Work task: Copy out, from the entries below, each line that holds the string "will".

Records for processing:
----
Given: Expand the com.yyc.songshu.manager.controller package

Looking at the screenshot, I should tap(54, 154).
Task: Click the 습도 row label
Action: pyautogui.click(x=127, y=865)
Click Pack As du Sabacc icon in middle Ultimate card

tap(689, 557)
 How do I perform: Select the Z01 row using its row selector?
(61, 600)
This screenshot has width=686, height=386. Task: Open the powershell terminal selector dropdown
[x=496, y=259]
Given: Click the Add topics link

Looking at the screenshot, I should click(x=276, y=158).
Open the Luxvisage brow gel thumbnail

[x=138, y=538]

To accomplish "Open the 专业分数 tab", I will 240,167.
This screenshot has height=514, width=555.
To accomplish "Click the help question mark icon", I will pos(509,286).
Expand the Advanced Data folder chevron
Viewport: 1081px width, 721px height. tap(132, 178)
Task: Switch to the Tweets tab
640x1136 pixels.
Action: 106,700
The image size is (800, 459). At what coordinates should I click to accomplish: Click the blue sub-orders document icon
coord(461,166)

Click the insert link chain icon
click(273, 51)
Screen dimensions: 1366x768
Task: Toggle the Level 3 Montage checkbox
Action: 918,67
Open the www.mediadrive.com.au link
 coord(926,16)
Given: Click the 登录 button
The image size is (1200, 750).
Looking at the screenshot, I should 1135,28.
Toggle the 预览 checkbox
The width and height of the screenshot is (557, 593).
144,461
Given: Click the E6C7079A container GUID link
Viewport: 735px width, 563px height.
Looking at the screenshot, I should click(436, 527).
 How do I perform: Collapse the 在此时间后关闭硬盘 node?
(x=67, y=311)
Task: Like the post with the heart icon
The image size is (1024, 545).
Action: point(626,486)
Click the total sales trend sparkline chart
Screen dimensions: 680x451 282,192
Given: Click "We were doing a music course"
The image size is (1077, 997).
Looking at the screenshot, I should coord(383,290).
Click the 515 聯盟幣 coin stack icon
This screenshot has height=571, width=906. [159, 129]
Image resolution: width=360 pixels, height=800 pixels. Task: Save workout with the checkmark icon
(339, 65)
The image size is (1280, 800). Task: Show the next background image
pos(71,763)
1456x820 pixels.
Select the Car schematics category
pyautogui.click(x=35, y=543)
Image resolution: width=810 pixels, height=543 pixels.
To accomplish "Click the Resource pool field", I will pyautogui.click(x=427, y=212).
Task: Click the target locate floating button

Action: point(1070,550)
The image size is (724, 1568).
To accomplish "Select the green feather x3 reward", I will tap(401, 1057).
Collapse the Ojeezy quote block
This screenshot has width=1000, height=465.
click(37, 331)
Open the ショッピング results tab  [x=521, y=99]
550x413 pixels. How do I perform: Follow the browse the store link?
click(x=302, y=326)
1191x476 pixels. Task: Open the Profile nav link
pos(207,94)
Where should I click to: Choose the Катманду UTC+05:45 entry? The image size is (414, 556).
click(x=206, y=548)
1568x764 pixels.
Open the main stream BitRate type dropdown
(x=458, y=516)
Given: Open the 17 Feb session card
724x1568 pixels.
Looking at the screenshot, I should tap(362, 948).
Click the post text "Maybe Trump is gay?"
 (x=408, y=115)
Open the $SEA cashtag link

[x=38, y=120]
----
Output of the task:
To accomplish "Open the 专业分数 tab", I will 240,167.
To accomplish "Click the help question mark icon", I will pos(509,286).
To accomplish "Click the Resource pool field", I will pyautogui.click(x=427, y=212).
To accomplish "Select the green feather x3 reward", I will tap(401, 1057).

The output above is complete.